Supplied records>

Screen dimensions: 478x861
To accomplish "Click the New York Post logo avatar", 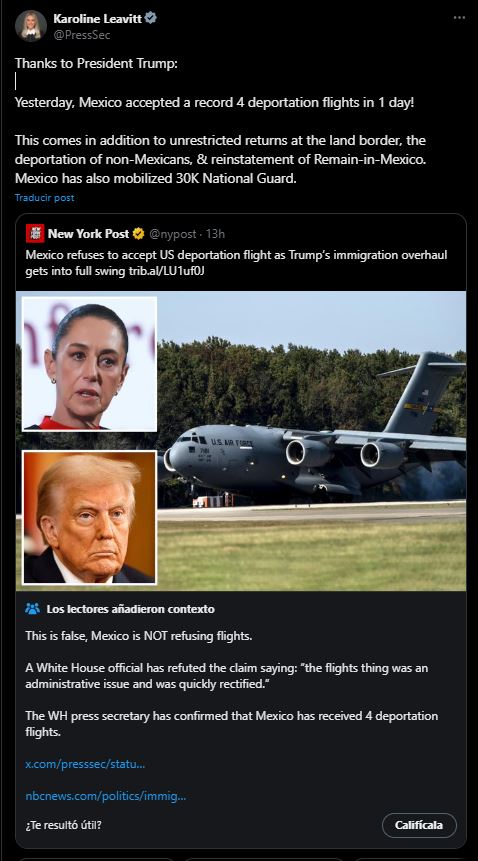I will pos(35,233).
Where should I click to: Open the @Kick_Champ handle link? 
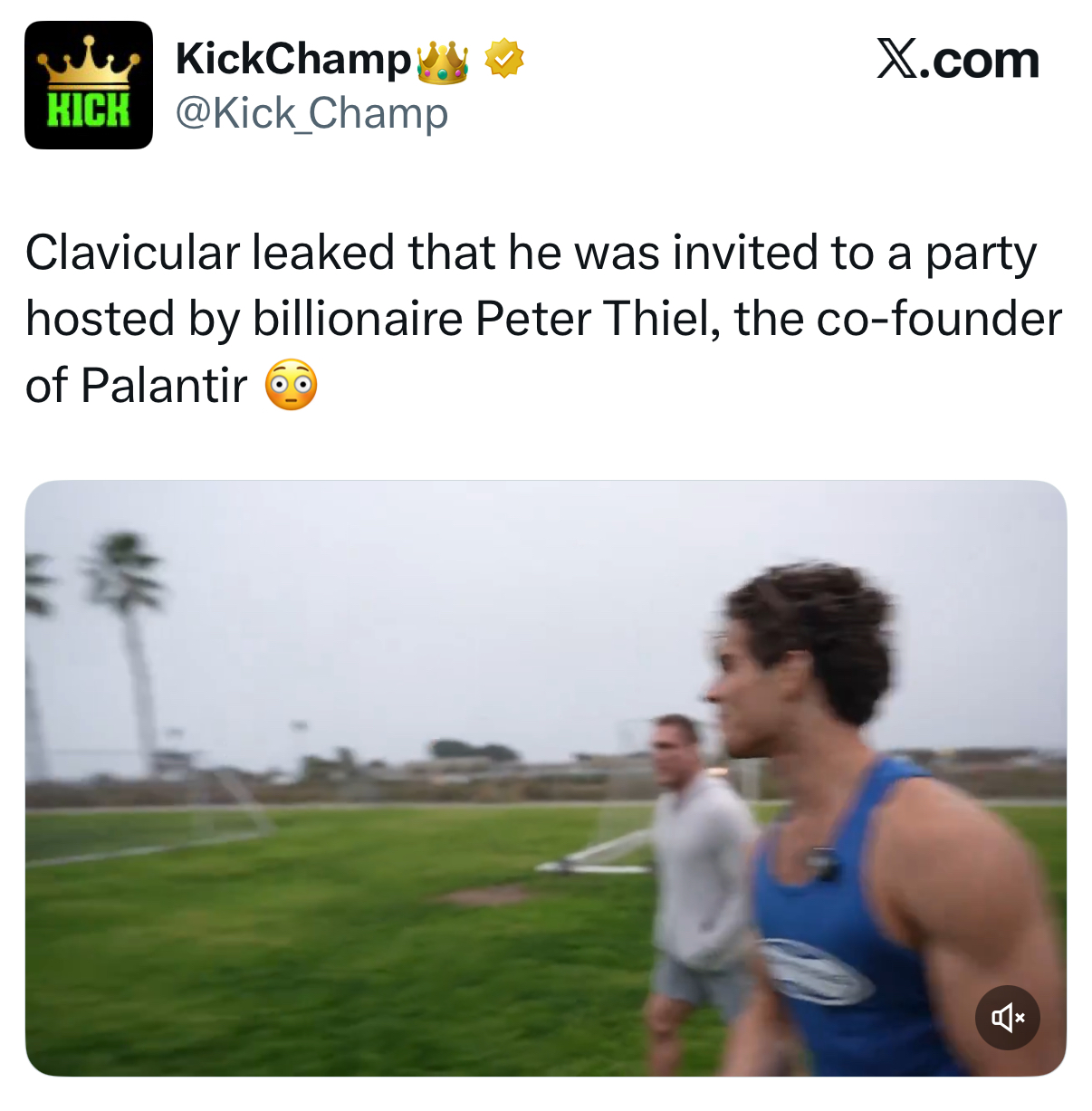[x=311, y=113]
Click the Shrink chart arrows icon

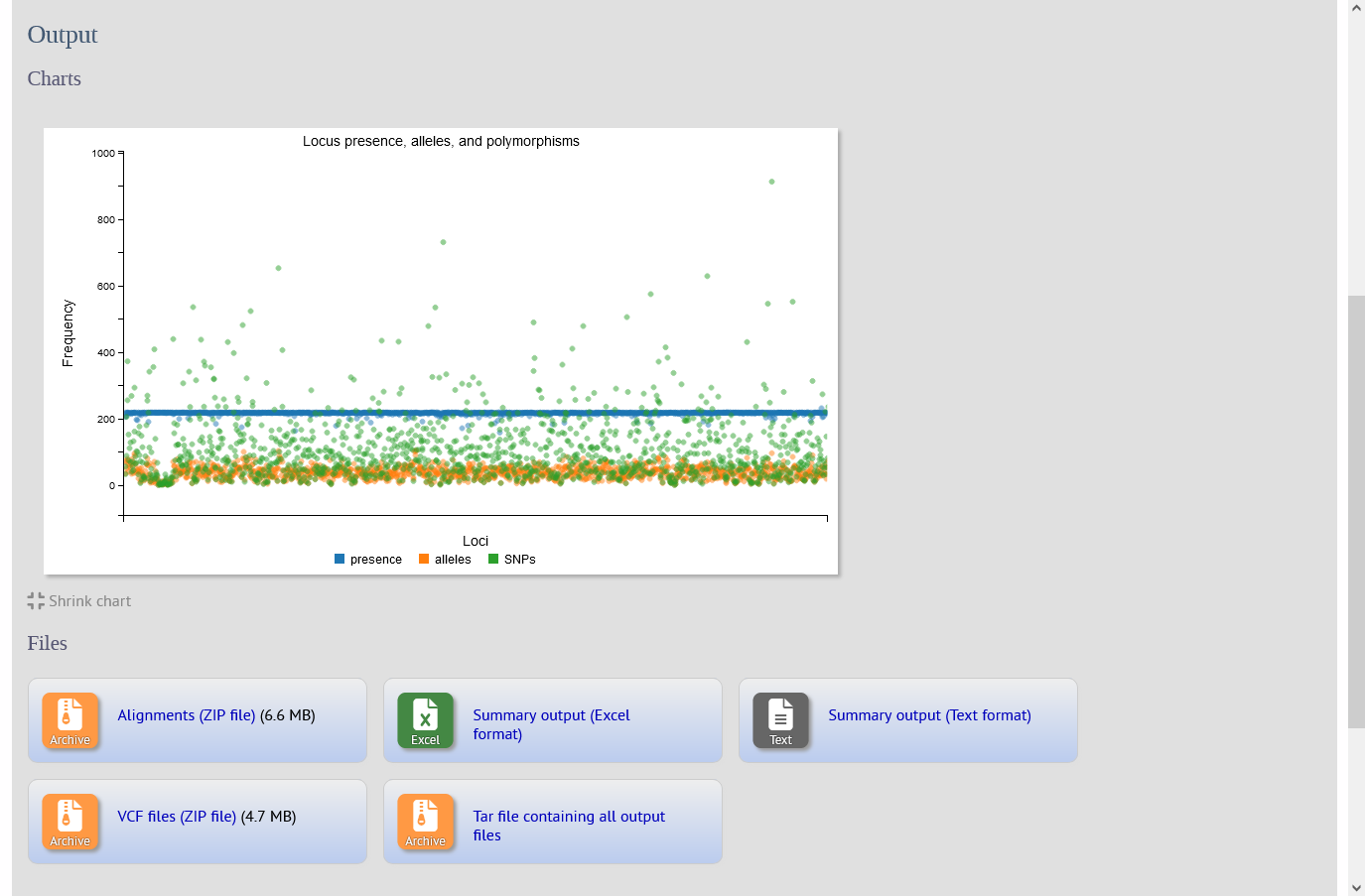[36, 601]
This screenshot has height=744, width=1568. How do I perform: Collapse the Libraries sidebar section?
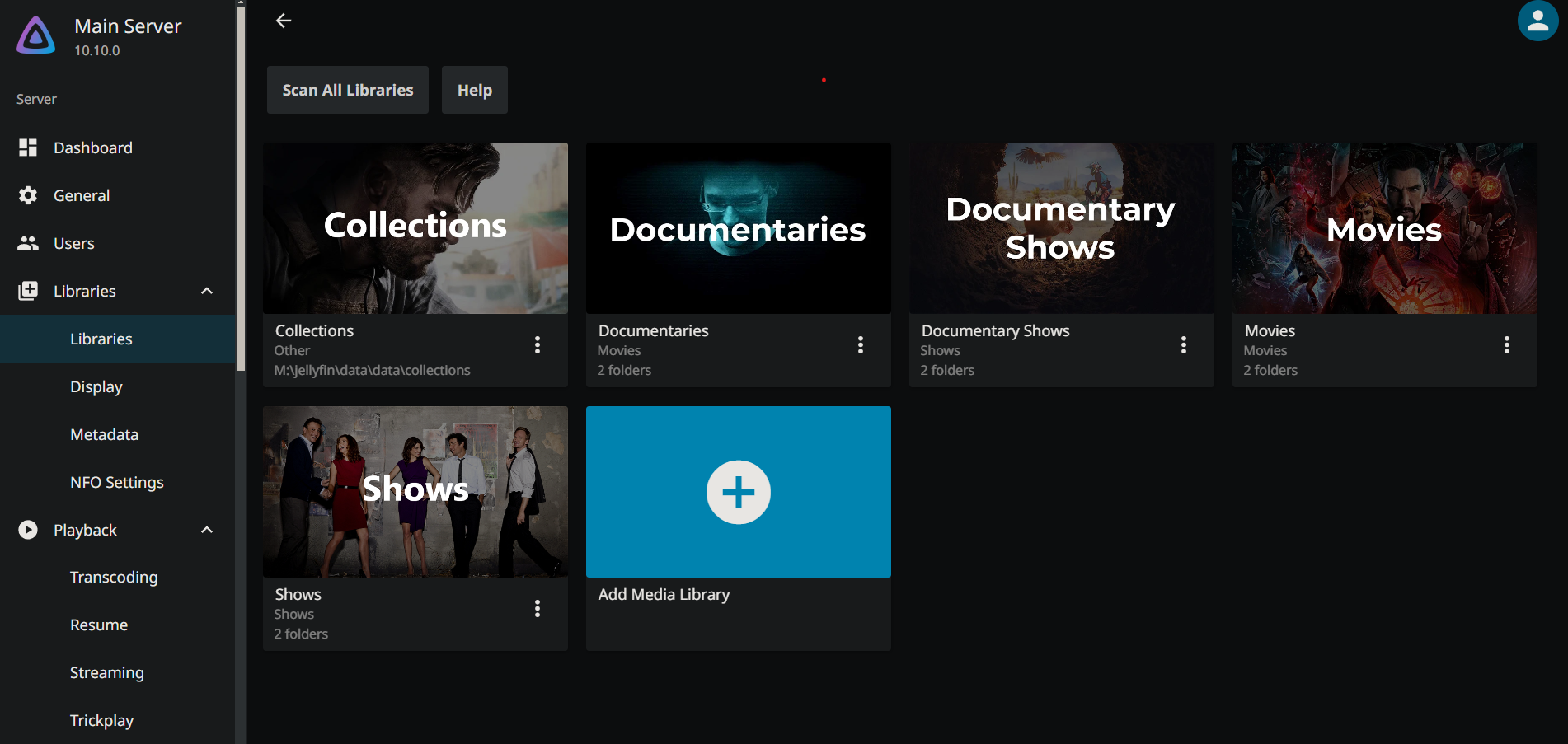[207, 291]
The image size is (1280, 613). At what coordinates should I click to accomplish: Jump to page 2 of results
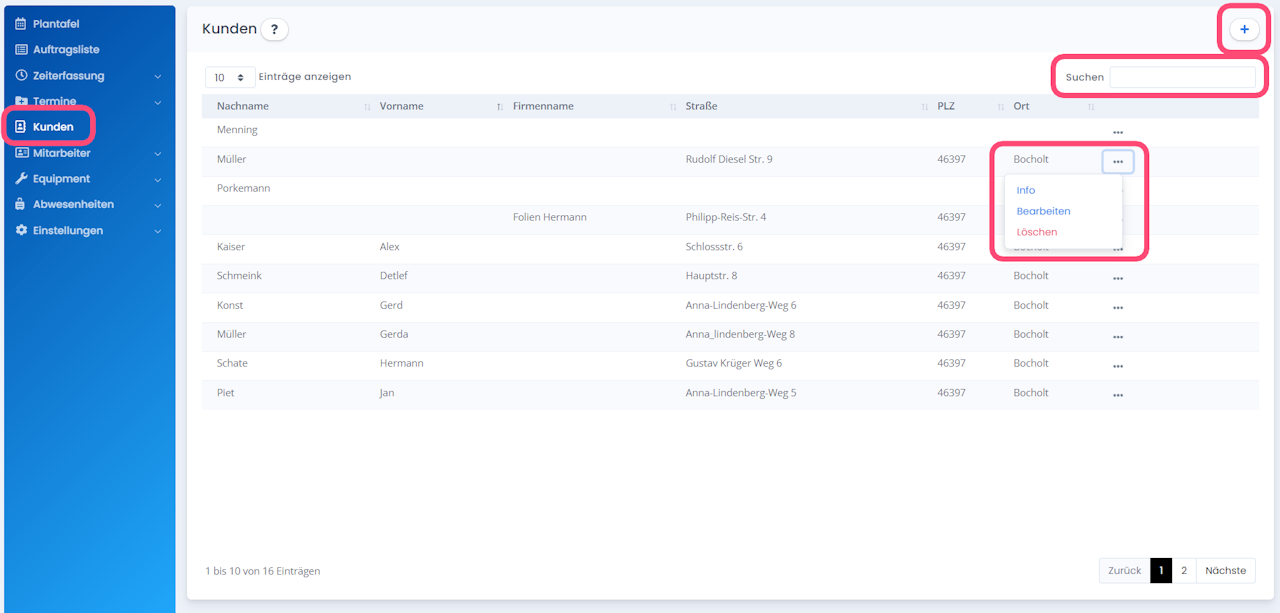1184,570
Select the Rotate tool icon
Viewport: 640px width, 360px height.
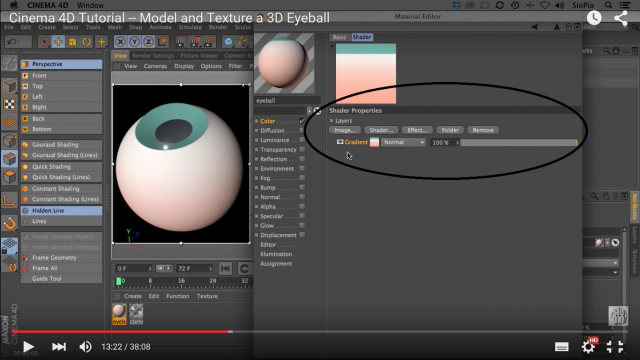pyautogui.click(x=87, y=42)
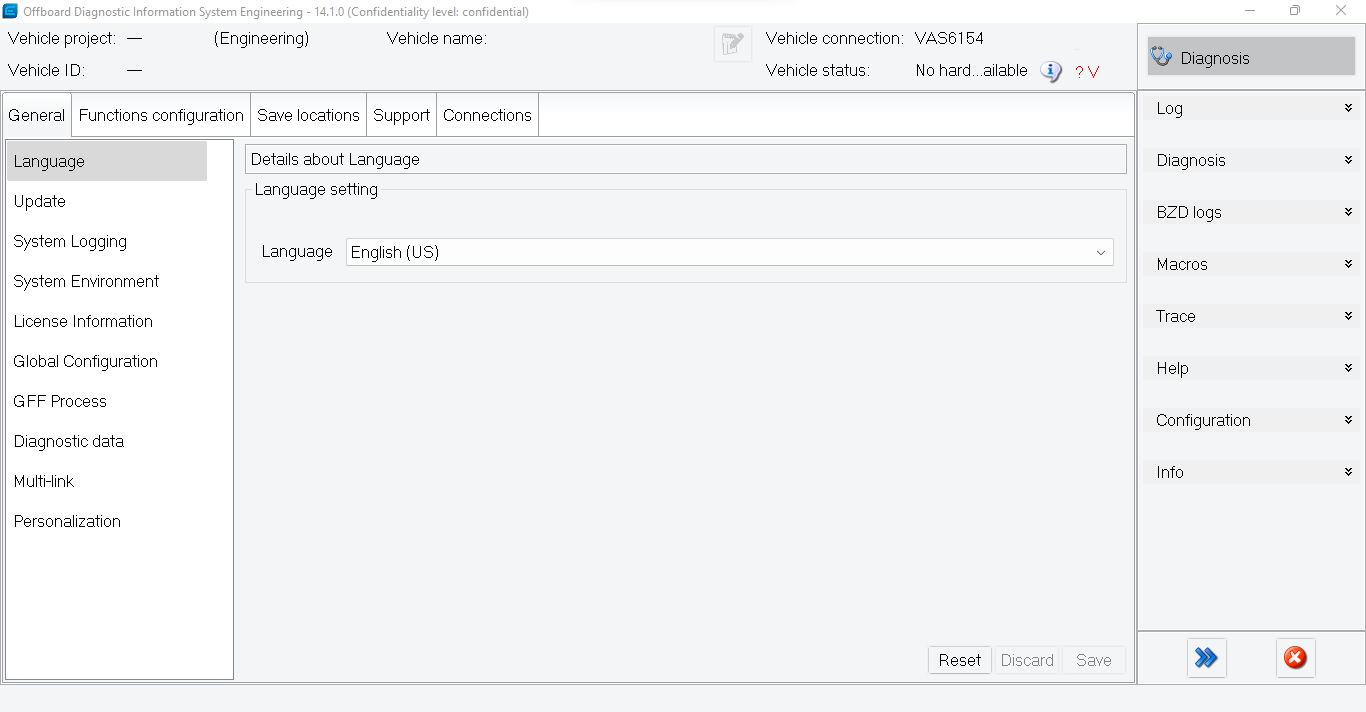1366x712 pixels.
Task: Expand the Trace section
Action: click(1251, 316)
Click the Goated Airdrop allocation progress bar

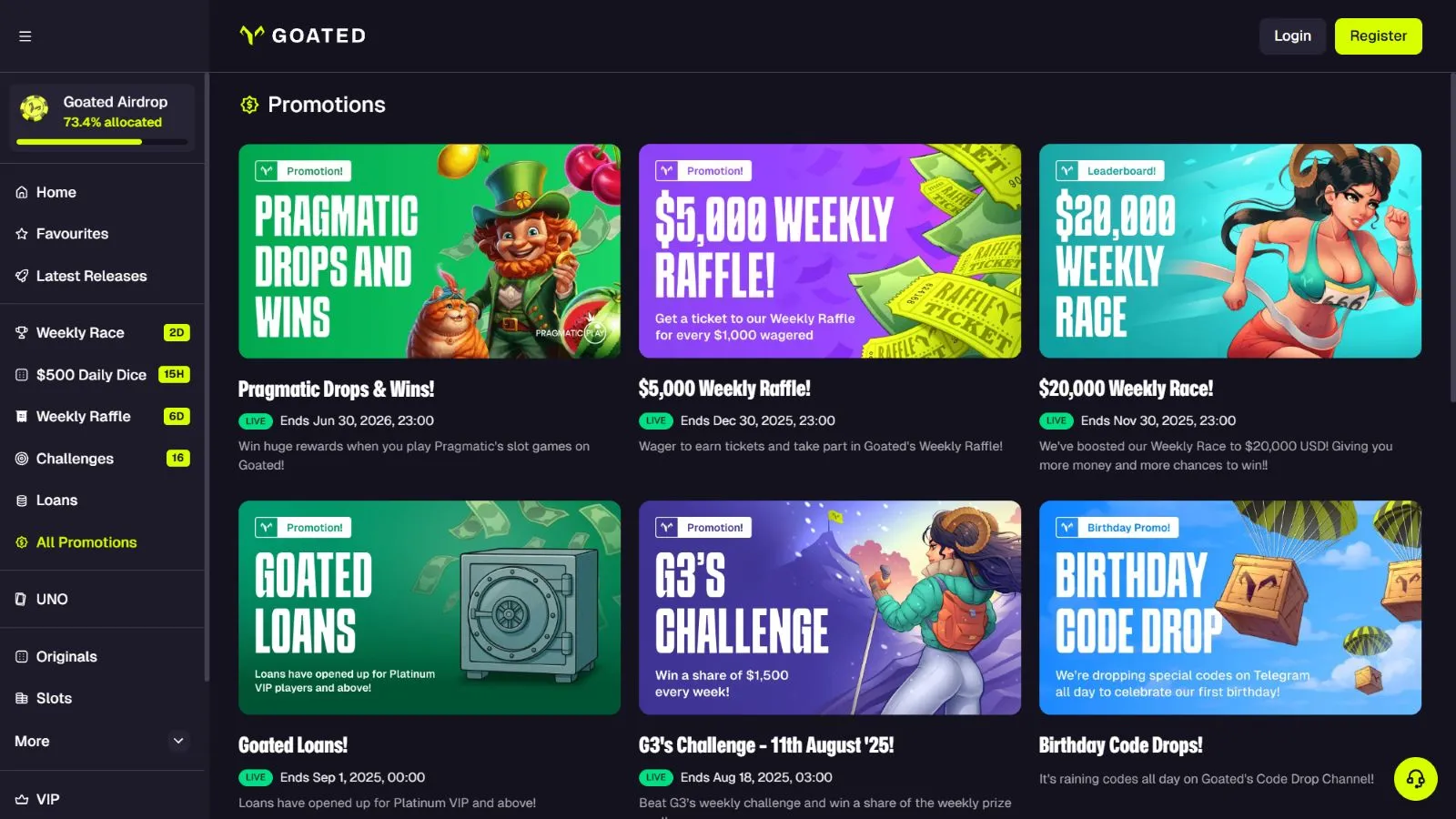102,142
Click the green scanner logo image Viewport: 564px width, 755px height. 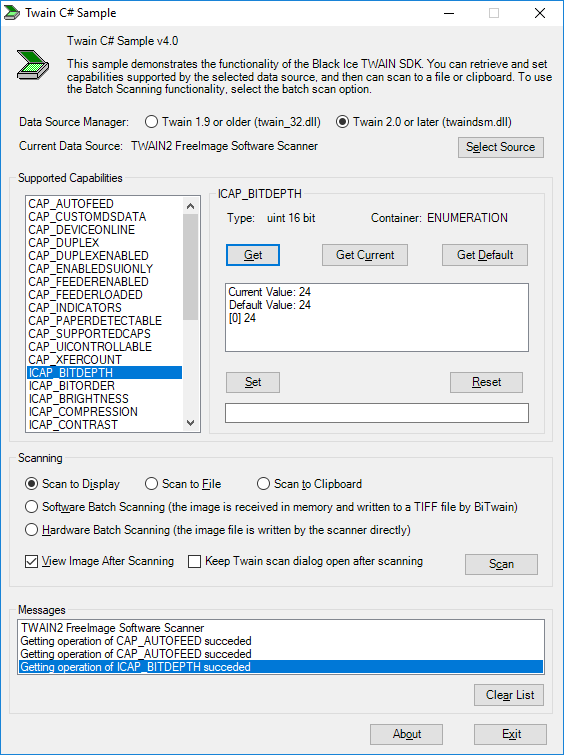(33, 64)
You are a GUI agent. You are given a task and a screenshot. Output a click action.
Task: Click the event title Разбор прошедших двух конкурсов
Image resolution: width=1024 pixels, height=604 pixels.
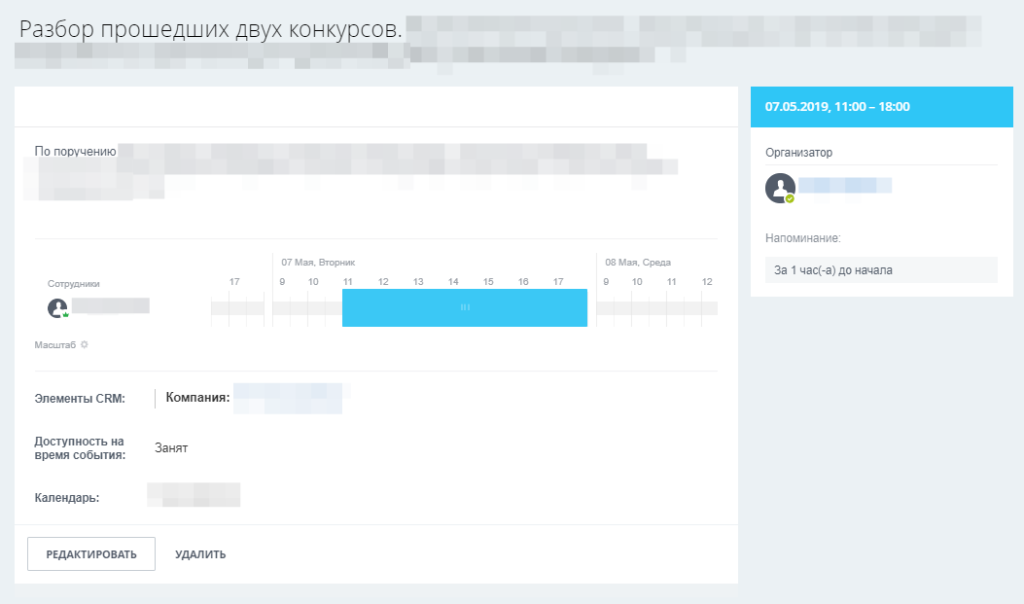click(211, 29)
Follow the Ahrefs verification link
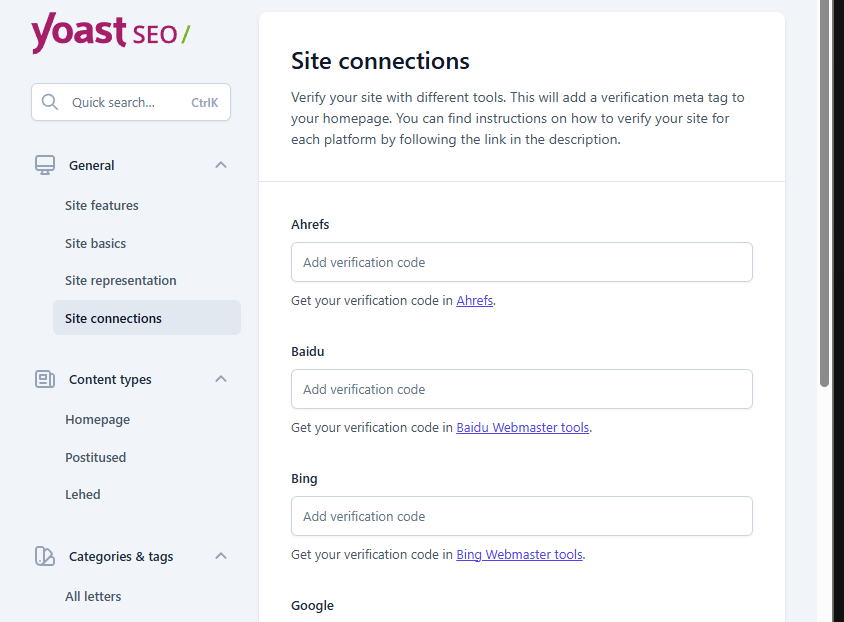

Exercise aim>
For this exercise, return exactly the lines above from the line with "Where should I" through the line with "Select the Rotate tool icon", both included. Do not copy the pictures.

Solution for this exercise>
Where should I click to: Open the @Kick_Champ handle link? 
[x=311, y=113]
Click the Shrink chart arrows icon

[36, 601]
This screenshot has height=744, width=1568. How do I perform: Collapse the Libraries sidebar section?
[207, 291]
The image size is (1280, 613). At what coordinates should I click to accomplish: Jump to page 2 of results
1184,570
Select the Rotate tool icon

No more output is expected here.